Anyway, her nursing more efficiently does two amazing things for me 1.) takes up less time in the day, and 2.) gives me bigger windows of time to stick to my planned routine. 

Yesterday I was able to sweep the house (you may not be able to tell I swept, but I did! Stupid dirty, dusty house and hardwood floors), do all the dishes, put away the laundry, play with Vincente, and even blog a little bit. Oh yeah, AND we went to the park. I can't believe I had all the time. Today is shaping up to be just as good. :D 

Tuesday, April 7

when the going gets tough



We thought Joseline would be a great sleeper... and she actually is... it's just been a little challenging to get her to go to sleep at night. She'll get tired, but then she'll "fall asleep" and two minutes later wake up again. She'll do this for hours 8-o

Last night she finally went to sleep around 11pm. It was much better than the last few nights - she'd been waiting until the wee hours of the morning to completely fall asleep. Last night she only woke up once (around 3) to nurse, and then went back to sleep until about 6am (when Russ gets up for work). I nursed her again and let her sleep until I got out of the shower at 9. So She really does sleep in good chunks, going right back to sleep after she nurses. It's been a rough week, though. Two nights ago it was like she wanted to go to sleep around 9pm, so I thought maybe she would do the same thing last night... it stinks being wrong. 

Well, once she permenantly goes to sleep, she stays asleep for a good 6-8 hours (with the one feeding in the middle, which doesn't seem to throw off  her sleeping pattern).



Now for my new mother ranting... 

I have been feeling really overwhelmed - like there's not enough time in the day to do everything I want to do. All the mothering books suggest just letting the housework go and not worrying about it for a while until you get the hang of being a new mom again. Unfortunately that doesn't work for me. I'm crankier if my house is messing. There are two things that I like to have done all the time - I like to be clean (i.e. take a shower) every day, and I like my house to be clean all the time. That means dishes done and floors swept and vacuumed and toys put away in the evening, and only a reasonable amount of laundry piling up (after a week at our house, laundry starts getting out of control). But it just seems like I don't have time to do all that and still take a little time to relax (which is another thing all the "experts" suggest). It's not relaxing to me to sit and put my feet up when my house is in a state of chaos. All that does is give me time to look around and mourn my loss of sanity and control. Which isn't very relaxing.
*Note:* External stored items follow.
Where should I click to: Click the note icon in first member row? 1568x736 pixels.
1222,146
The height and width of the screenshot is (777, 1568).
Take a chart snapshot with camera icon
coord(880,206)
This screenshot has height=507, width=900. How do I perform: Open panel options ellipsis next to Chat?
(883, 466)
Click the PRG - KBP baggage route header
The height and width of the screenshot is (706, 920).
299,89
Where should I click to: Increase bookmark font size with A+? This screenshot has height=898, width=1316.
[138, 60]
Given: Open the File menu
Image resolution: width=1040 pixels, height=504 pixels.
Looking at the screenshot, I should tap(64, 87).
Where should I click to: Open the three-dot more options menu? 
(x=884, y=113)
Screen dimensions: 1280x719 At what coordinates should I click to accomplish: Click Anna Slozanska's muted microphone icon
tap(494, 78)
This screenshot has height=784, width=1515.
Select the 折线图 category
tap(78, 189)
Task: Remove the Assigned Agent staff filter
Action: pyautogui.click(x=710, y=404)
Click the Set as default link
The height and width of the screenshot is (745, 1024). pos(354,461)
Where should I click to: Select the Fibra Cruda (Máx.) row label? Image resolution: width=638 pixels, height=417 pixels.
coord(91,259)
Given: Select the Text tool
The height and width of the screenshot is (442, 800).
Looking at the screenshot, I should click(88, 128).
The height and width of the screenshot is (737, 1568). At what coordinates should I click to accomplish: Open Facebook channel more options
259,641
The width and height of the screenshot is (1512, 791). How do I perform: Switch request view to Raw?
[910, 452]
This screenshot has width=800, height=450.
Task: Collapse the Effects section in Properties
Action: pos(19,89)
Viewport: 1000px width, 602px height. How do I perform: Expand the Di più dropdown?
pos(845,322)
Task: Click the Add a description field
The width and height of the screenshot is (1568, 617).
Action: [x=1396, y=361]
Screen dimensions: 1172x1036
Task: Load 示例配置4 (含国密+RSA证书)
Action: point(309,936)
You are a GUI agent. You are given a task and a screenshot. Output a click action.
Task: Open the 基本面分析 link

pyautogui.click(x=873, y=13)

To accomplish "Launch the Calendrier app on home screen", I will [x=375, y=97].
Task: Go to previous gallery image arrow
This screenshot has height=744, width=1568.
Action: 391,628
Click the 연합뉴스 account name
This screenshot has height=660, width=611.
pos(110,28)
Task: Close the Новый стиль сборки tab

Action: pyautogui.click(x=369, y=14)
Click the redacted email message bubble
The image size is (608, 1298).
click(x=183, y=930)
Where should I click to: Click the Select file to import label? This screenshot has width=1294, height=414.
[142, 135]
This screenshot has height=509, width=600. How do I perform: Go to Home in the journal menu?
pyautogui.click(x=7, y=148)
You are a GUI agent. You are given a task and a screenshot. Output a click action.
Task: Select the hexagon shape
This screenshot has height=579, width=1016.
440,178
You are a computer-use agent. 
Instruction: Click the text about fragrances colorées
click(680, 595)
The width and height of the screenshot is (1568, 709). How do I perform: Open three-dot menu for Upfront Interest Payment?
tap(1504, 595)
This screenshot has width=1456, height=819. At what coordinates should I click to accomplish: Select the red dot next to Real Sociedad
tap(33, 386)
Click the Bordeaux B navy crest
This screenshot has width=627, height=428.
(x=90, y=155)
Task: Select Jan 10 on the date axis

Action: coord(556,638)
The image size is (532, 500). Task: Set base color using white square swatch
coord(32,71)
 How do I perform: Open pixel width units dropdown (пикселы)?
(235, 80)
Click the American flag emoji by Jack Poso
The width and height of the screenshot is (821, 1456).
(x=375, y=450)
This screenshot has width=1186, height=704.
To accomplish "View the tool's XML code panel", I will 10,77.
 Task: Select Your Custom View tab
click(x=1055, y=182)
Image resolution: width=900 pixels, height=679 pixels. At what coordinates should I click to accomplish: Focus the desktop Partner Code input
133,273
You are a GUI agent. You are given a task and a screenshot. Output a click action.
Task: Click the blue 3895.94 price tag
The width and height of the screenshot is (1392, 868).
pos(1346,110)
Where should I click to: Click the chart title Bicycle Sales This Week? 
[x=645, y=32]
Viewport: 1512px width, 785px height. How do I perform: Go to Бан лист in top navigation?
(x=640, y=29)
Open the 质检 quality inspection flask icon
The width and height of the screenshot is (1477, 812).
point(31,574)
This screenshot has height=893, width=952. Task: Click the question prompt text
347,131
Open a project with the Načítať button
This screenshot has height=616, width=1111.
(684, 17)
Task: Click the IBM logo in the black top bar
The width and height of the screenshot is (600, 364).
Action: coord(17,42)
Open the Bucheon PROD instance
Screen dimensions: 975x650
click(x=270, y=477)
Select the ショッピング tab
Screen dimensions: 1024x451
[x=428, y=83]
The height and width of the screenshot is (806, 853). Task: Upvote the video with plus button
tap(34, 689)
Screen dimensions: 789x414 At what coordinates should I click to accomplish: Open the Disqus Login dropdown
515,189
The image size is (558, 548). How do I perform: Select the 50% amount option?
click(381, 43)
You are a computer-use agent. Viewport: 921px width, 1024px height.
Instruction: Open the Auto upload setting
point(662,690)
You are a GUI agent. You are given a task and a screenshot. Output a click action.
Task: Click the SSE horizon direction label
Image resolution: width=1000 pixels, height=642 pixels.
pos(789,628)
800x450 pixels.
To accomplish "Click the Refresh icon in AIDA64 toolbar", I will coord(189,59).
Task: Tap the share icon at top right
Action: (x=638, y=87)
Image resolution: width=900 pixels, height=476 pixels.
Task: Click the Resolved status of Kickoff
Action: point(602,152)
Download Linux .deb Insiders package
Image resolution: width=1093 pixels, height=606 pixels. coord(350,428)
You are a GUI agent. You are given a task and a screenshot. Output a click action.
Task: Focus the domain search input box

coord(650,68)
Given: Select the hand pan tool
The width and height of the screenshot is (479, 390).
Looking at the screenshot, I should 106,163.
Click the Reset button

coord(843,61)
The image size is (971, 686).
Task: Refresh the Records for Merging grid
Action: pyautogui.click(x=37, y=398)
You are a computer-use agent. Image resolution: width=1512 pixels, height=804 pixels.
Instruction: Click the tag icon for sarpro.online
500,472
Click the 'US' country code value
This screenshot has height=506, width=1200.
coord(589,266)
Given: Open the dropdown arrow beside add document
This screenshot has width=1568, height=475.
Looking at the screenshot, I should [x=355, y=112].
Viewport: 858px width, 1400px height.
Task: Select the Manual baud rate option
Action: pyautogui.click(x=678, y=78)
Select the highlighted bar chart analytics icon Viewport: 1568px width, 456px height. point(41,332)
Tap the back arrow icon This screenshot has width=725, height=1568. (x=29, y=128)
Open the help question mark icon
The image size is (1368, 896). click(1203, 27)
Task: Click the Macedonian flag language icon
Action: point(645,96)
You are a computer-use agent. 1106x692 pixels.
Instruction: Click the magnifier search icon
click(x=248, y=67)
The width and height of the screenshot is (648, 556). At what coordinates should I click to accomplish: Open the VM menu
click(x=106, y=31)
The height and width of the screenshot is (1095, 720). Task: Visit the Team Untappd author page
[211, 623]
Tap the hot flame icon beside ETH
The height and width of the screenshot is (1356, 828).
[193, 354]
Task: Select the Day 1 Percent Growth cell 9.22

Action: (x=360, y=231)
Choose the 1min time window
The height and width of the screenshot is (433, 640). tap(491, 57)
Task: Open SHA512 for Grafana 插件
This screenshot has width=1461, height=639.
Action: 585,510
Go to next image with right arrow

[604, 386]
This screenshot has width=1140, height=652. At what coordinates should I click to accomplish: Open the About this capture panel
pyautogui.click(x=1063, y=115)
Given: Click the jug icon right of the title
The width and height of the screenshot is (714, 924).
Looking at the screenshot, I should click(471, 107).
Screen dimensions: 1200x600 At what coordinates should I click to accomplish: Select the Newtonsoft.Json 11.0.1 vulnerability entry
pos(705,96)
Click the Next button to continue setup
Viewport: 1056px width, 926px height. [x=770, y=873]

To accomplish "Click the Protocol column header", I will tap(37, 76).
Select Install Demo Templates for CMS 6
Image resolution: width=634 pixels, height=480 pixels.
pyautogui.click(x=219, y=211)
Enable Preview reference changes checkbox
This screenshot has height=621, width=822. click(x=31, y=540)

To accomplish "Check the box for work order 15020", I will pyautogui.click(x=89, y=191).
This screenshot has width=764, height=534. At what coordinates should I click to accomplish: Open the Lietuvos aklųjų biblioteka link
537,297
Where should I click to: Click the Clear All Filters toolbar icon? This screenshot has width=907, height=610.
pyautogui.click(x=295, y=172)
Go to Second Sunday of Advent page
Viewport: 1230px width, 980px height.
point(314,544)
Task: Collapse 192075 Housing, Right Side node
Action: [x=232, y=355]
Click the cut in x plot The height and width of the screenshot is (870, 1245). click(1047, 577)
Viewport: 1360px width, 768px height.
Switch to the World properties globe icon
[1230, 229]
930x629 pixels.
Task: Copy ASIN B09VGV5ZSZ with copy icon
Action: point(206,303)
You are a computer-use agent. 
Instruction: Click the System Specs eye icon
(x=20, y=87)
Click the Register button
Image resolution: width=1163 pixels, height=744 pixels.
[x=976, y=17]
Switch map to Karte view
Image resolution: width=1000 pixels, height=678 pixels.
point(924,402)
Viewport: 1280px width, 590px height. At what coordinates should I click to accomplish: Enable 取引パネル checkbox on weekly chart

Anyway, as the saying goes, when the going gets tough, the tough get going. So yesterday I somehow made it work (mostly). I didn't take a shower (but I did this morning!) but I was able to get almost the entire house clean. Today I'm going to sweep the part of the house that got neglected yesterday, but in all, I'm basically pleased with what I got done yesterday - AND I got to take a nap, and make invitations for Vincente's birthday party this Saturday. 



I think I'll be able to make it. Things are getting easier. I still feel like the hours are eaten up by breastfeeding... It feels like I'm always feeding one kid or the other or cleaning up after one kid or the other or changing one kid or the other's diaper.

But I wouldn't trade jobs with anyone in the world.